Directions
Each line from the material with the word "Passwort" in it must be copied.

------

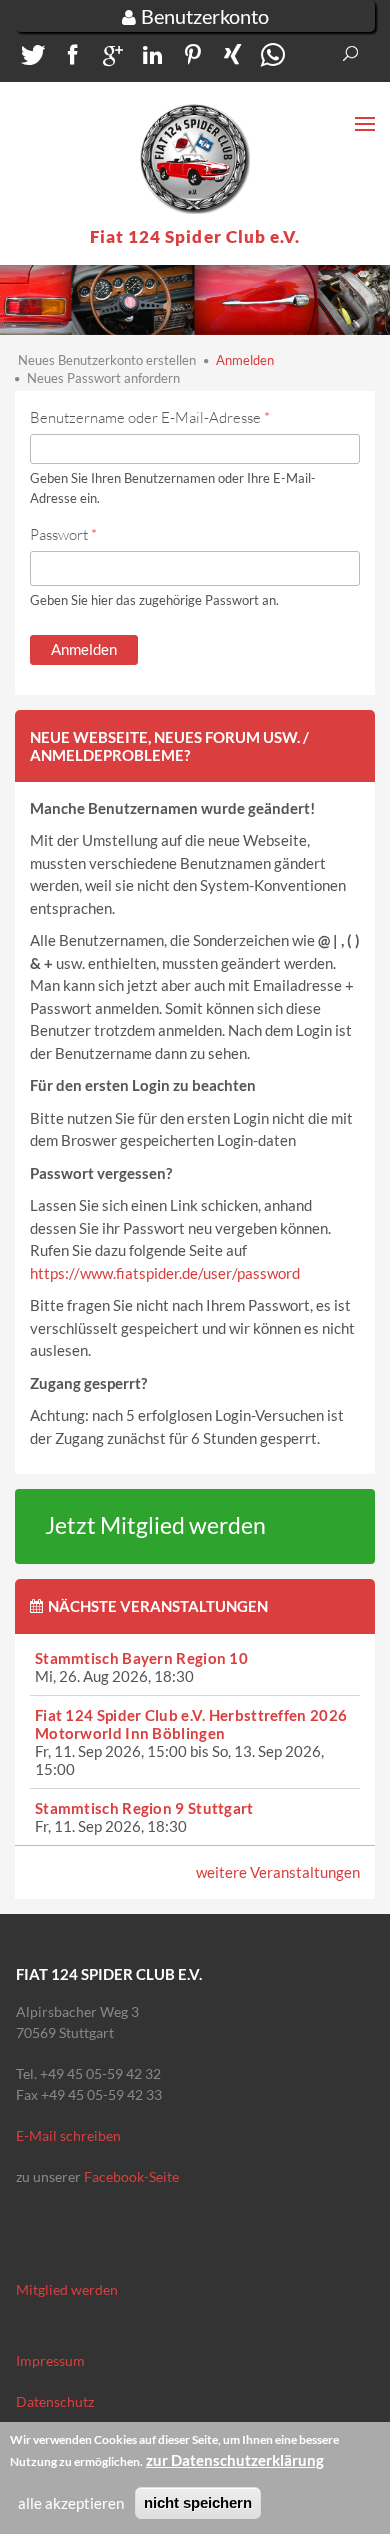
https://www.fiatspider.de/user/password (165, 1273)
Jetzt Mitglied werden (155, 1525)
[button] (30, 59)
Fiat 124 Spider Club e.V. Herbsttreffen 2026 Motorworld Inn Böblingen (191, 1724)
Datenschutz (55, 2401)
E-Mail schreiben (68, 2135)
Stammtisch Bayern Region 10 (141, 1658)
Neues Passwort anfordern (103, 378)
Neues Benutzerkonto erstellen (107, 360)
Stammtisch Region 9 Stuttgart (144, 1808)
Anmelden (245, 360)
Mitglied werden (67, 2289)
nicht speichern (198, 2502)
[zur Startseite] (195, 159)
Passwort (63, 534)
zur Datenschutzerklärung (235, 2460)
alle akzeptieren (71, 2503)
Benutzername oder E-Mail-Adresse (150, 417)
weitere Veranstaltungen (278, 1872)
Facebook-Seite (131, 2176)
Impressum (50, 2360)
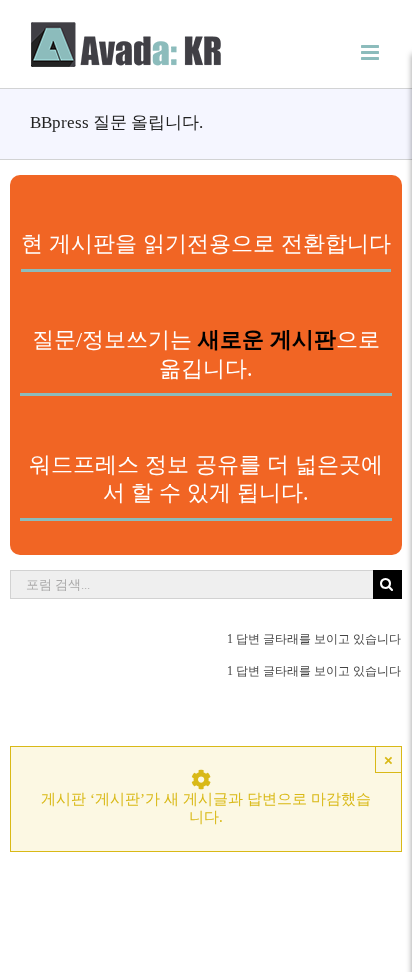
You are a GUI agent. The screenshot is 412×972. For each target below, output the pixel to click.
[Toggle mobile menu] (371, 52)
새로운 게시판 (267, 339)
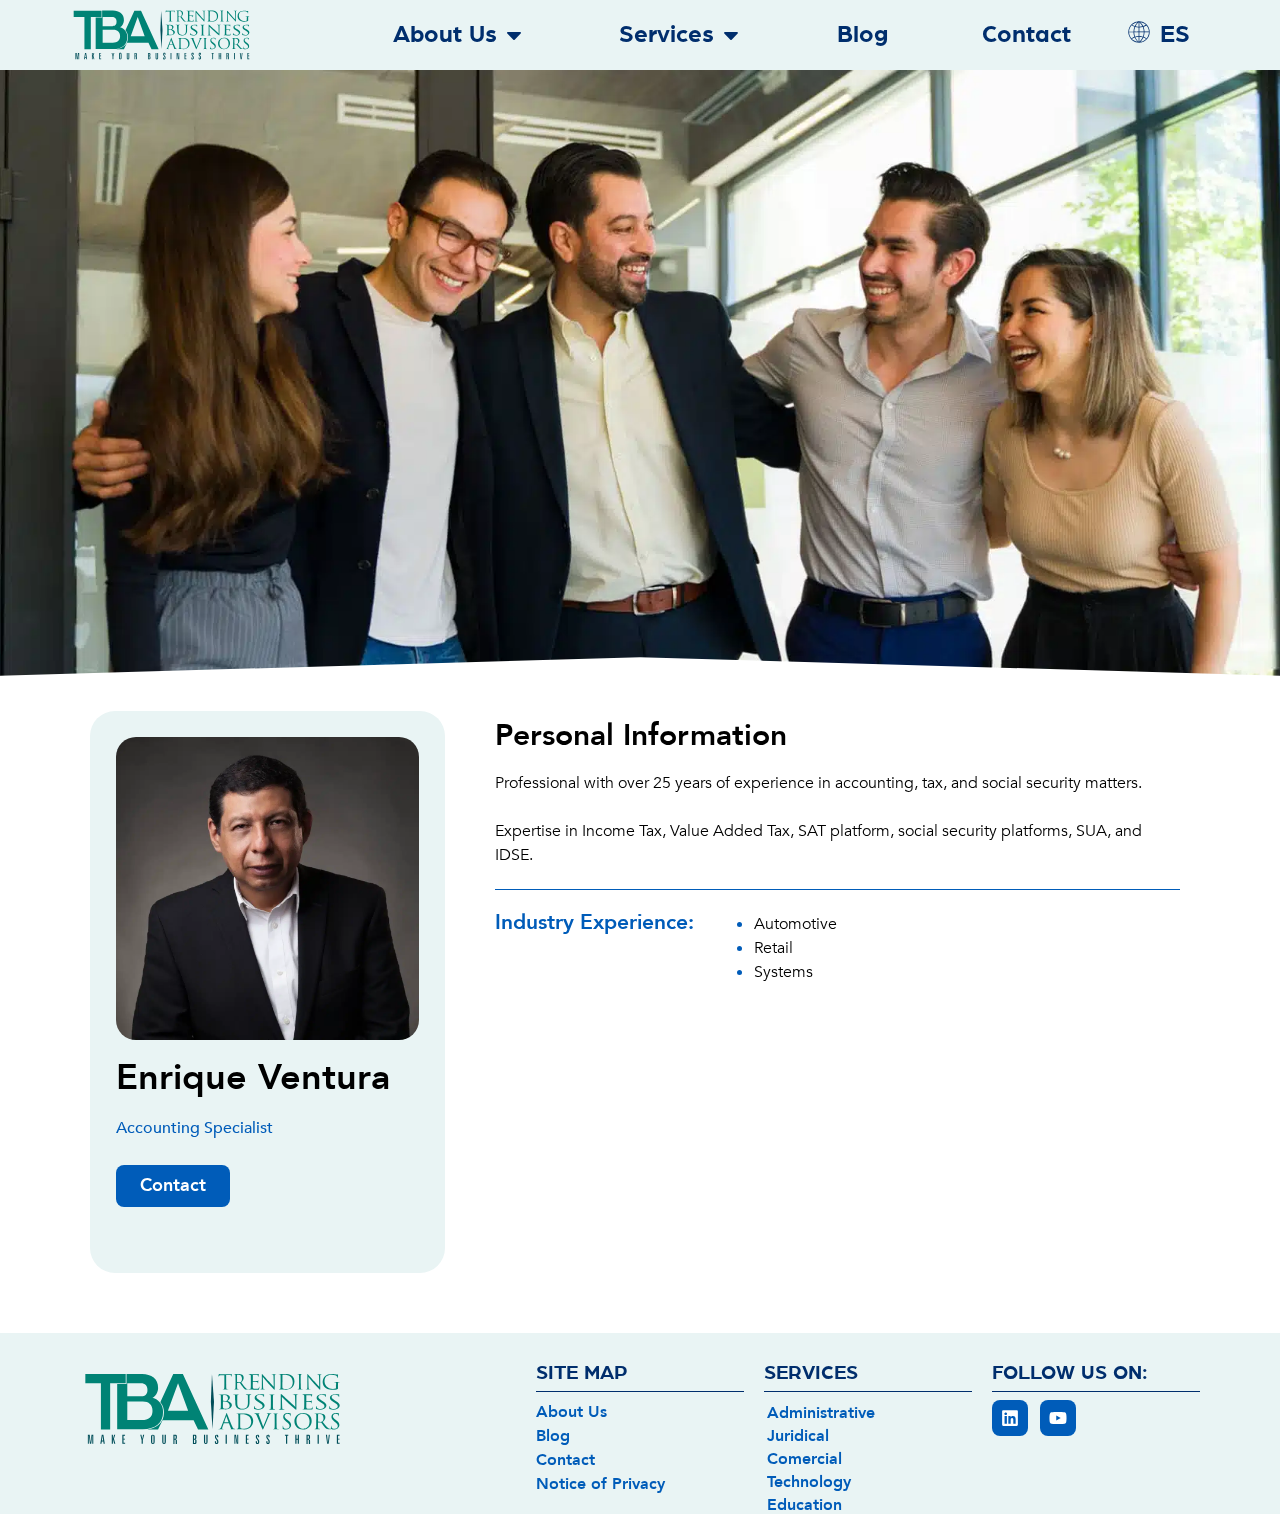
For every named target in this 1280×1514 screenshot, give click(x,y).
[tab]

------

Result of the task
Neues Passwort anfordern (103, 378)
Passwort (63, 534)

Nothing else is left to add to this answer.